Exercise inputs:
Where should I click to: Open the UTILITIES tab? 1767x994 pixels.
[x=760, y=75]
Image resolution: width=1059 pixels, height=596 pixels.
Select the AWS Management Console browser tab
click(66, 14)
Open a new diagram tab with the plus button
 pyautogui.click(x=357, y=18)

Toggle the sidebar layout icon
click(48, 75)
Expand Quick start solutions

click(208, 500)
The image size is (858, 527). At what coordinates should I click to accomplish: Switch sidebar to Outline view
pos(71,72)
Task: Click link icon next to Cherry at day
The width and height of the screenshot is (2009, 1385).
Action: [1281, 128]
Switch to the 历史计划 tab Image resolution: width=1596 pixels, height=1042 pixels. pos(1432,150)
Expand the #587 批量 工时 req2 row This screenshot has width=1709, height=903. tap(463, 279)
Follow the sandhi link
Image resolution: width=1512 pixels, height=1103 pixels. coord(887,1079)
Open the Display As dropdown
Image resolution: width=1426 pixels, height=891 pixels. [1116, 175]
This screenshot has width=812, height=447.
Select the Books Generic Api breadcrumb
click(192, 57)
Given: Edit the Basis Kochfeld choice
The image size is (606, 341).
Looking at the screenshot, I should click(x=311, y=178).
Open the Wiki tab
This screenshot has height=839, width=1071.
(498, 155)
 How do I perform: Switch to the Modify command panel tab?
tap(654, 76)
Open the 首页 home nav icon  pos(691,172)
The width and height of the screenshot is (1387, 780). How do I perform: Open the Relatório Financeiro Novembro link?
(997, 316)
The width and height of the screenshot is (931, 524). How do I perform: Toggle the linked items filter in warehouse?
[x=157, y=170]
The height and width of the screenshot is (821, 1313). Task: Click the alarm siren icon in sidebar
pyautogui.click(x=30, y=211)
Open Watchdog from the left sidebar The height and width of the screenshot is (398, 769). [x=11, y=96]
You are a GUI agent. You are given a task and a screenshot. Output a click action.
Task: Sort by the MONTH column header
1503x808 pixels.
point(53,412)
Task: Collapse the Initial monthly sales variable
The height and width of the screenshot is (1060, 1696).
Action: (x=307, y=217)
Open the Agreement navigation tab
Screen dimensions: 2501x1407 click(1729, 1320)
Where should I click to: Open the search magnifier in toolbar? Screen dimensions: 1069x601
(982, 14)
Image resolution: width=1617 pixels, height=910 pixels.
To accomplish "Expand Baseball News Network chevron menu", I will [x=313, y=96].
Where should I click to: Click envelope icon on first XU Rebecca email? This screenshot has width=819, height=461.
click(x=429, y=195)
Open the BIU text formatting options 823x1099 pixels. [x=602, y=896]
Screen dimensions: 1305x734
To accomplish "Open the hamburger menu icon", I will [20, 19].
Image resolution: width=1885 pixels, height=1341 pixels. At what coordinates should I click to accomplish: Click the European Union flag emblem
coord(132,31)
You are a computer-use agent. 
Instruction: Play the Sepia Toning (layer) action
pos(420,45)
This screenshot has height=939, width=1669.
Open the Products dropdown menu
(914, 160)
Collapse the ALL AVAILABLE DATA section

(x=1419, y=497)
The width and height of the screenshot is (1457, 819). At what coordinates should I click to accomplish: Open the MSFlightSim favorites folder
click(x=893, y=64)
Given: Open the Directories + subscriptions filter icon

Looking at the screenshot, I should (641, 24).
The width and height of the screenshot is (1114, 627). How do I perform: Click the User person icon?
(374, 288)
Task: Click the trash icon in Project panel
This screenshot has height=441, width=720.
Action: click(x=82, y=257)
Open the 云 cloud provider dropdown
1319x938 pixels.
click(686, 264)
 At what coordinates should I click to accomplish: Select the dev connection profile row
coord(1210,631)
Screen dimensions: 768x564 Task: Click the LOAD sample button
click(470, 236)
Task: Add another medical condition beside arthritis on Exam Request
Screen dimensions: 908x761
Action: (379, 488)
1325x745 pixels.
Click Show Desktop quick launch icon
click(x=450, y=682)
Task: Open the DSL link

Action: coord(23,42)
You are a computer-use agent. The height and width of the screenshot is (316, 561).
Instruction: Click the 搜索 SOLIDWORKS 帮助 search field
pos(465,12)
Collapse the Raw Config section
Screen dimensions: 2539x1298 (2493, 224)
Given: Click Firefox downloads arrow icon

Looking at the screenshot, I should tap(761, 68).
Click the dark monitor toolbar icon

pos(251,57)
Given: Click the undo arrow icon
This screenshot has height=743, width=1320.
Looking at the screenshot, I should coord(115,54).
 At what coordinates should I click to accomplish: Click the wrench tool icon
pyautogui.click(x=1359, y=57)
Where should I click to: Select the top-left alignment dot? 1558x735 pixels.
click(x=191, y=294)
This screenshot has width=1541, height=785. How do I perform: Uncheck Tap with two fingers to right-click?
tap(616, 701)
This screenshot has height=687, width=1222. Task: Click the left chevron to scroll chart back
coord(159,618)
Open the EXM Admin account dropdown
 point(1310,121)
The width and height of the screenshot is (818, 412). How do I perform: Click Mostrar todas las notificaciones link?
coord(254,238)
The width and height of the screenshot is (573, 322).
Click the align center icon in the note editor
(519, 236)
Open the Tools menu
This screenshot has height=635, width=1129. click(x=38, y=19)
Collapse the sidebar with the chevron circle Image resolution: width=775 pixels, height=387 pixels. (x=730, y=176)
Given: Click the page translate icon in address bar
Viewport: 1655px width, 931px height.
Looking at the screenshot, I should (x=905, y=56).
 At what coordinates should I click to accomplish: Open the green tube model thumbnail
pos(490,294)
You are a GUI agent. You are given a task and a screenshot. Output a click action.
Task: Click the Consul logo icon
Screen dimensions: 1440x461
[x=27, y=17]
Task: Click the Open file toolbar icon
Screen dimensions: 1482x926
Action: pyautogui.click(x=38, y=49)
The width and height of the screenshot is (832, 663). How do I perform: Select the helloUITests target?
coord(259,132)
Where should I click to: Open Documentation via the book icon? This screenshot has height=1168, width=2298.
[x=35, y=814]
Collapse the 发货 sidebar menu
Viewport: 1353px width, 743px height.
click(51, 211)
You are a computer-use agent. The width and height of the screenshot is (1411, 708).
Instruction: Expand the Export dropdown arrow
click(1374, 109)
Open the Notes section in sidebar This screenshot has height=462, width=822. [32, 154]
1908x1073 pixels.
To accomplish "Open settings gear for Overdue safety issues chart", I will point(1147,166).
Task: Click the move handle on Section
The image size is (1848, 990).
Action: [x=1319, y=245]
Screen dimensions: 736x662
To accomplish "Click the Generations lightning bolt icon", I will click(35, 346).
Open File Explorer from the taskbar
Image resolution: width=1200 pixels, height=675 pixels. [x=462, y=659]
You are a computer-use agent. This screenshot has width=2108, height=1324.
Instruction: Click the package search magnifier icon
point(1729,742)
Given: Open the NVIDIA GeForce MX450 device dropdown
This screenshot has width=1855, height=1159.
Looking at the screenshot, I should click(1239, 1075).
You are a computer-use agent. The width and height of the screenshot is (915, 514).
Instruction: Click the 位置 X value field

Exercise goal: A verbatim version of the complete listing above is to be returned.

Answer:
Where should I click to: Open the UTILITIES tab? 1767x994 pixels.
[x=760, y=75]
Image resolution: width=1059 pixels, height=596 pixels.
Select the AWS Management Console browser tab
click(66, 14)
Open a new diagram tab with the plus button
 pyautogui.click(x=357, y=18)

Toggle the sidebar layout icon
click(48, 75)
Expand Quick start solutions

click(208, 500)
The image size is (858, 527). At what coordinates should I click to accomplish: Switch sidebar to Outline view
pos(71,72)
Task: Click link icon next to Cherry at day
The width and height of the screenshot is (2009, 1385).
Action: [1281, 128]
Switch to the 历史计划 tab Image resolution: width=1596 pixels, height=1042 pixels. pos(1432,150)
Expand the #587 批量 工时 req2 row This screenshot has width=1709, height=903. tap(463, 279)
Follow the sandhi link
Image resolution: width=1512 pixels, height=1103 pixels. coord(887,1079)
Open the Display As dropdown
Image resolution: width=1426 pixels, height=891 pixels. [1116, 175]
This screenshot has width=812, height=447.
Select the Books Generic Api breadcrumb
click(192, 57)
Given: Edit the Basis Kochfeld choice
The image size is (606, 341).
Looking at the screenshot, I should click(x=311, y=178).
Open the Wiki tab
This screenshot has height=839, width=1071.
(498, 155)
 How do I perform: Switch to the Modify command panel tab?
tap(654, 76)
Open the 首页 home nav icon  pos(691,172)
The width and height of the screenshot is (1387, 780). How do I perform: Open the Relatório Financeiro Novembro link?
(997, 316)
The width and height of the screenshot is (931, 524). How do I perform: Toggle the linked items filter in warehouse?
[x=157, y=170]
The height and width of the screenshot is (821, 1313). Task: Click the alarm siren icon in sidebar
pyautogui.click(x=30, y=211)
Open Watchdog from the left sidebar The height and width of the screenshot is (398, 769). [x=11, y=96]
You are a GUI agent. You are given a task and a screenshot. Output a click action.
Task: Sort by the MONTH column header
1503x808 pixels.
point(53,412)
Task: Collapse the Initial monthly sales variable
The height and width of the screenshot is (1060, 1696).
Action: (x=307, y=217)
Open the Agreement navigation tab
Screen dimensions: 2501x1407 click(1729, 1320)
Where should I click to: Open the search magnifier in toolbar? Screen dimensions: 1069x601
(982, 14)
Image resolution: width=1617 pixels, height=910 pixels.
To accomplish "Expand Baseball News Network chevron menu", I will [x=313, y=96].
Where should I click to: Click envelope icon on first XU Rebecca email? This screenshot has width=819, height=461.
click(x=429, y=195)
Open the BIU text formatting options 823x1099 pixels. [x=602, y=896]
Screen dimensions: 1305x734
To accomplish "Open the hamburger menu icon", I will [20, 19].
Image resolution: width=1885 pixels, height=1341 pixels. At what coordinates should I click to accomplish: Click the European Union flag emblem
coord(132,31)
You are a computer-use agent. 
Instruction: Play the Sepia Toning (layer) action
pos(420,45)
This screenshot has height=939, width=1669.
Open the Products dropdown menu
(914, 160)
Collapse the ALL AVAILABLE DATA section

(x=1419, y=497)
The width and height of the screenshot is (1457, 819). At what coordinates should I click to accomplish: Open the MSFlightSim favorites folder
click(x=893, y=64)
Given: Open the Directories + subscriptions filter icon

Looking at the screenshot, I should (641, 24).
The width and height of the screenshot is (1114, 627). How do I perform: Click the User person icon?
(374, 288)
Task: Click the trash icon in Project panel
This screenshot has height=441, width=720.
Action: click(x=82, y=257)
Open the 云 cloud provider dropdown
1319x938 pixels.
click(686, 264)
 At what coordinates should I click to accomplish: Select the dev connection profile row
coord(1210,631)
Screen dimensions: 768x564 Task: Click the LOAD sample button
click(470, 236)
Task: Add another medical condition beside arthritis on Exam Request
Screen dimensions: 908x761
Action: (379, 488)
1325x745 pixels.
Click Show Desktop quick launch icon
click(x=450, y=682)
Task: Open the DSL link

Action: coord(23,42)
You are a computer-use agent. The height and width of the screenshot is (316, 561).
Instruction: Click the 搜索 SOLIDWORKS 帮助 search field
pos(465,12)
Collapse the Raw Config section
Screen dimensions: 2539x1298 (2493, 224)
Given: Click Firefox downloads arrow icon

Looking at the screenshot, I should tap(761, 68).
Click the dark monitor toolbar icon

pos(251,57)
Given: Click the undo arrow icon
This screenshot has height=743, width=1320.
Looking at the screenshot, I should coord(115,54).
 At what coordinates should I click to accomplish: Click the wrench tool icon
pyautogui.click(x=1359, y=57)
Where should I click to: Select the top-left alignment dot? 1558x735 pixels.
click(x=191, y=294)
This screenshot has width=1541, height=785. How do I perform: Uncheck Tap with two fingers to right-click?
tap(616, 701)
This screenshot has height=687, width=1222. Task: Click the left chevron to scroll chart back
coord(159,618)
Open the EXM Admin account dropdown
 point(1310,121)
The width and height of the screenshot is (818, 412). How do I perform: Click Mostrar todas las notificaciones link?
coord(254,238)
The width and height of the screenshot is (573, 322).
Click the align center icon in the note editor
(519, 236)
Open the Tools menu
This screenshot has height=635, width=1129. click(x=38, y=19)
Collapse the sidebar with the chevron circle Image resolution: width=775 pixels, height=387 pixels. (x=730, y=176)
Given: Click the page translate icon in address bar
Viewport: 1655px width, 931px height.
Looking at the screenshot, I should (x=905, y=56).
 At what coordinates should I click to accomplish: Open the green tube model thumbnail
pos(490,294)
You are a GUI agent. You are given a task and a screenshot. Output a click action.
Task: Click the Consul logo icon
Screen dimensions: 1440x461
[x=27, y=17]
Task: Click the Open file toolbar icon
Screen dimensions: 1482x926
Action: pyautogui.click(x=38, y=49)
The width and height of the screenshot is (832, 663). How do I perform: Select the helloUITests target?
coord(259,132)
Where should I click to: Open Documentation via the book icon? This screenshot has height=1168, width=2298.
[x=35, y=814]
Collapse the 发货 sidebar menu
Viewport: 1353px width, 743px height.
click(51, 211)
You are a computer-use agent. The width and height of the screenshot is (1411, 708).
Instruction: Expand the Export dropdown arrow
click(1374, 109)
Open the Notes section in sidebar This screenshot has height=462, width=822. [32, 154]
1908x1073 pixels.
To accomplish "Open settings gear for Overdue safety issues chart", I will point(1147,166).
Task: Click the move handle on Section
The image size is (1848, 990).
Action: [x=1319, y=245]
Screen dimensions: 736x662
To accomplish "Click the Generations lightning bolt icon", I will click(35, 346).
Open File Explorer from the taskbar
Image resolution: width=1200 pixels, height=675 pixels. [x=462, y=659]
You are a computer-use agent. This screenshot has width=2108, height=1324.
Instruction: Click the package search magnifier icon
point(1729,742)
Given: Open the NVIDIA GeForce MX450 device dropdown
This screenshot has width=1855, height=1159.
Looking at the screenshot, I should click(1239, 1075).
You are a computer-use agent. The width and height of the screenshot is (915, 514).
Instruction: Click the 位置 X value field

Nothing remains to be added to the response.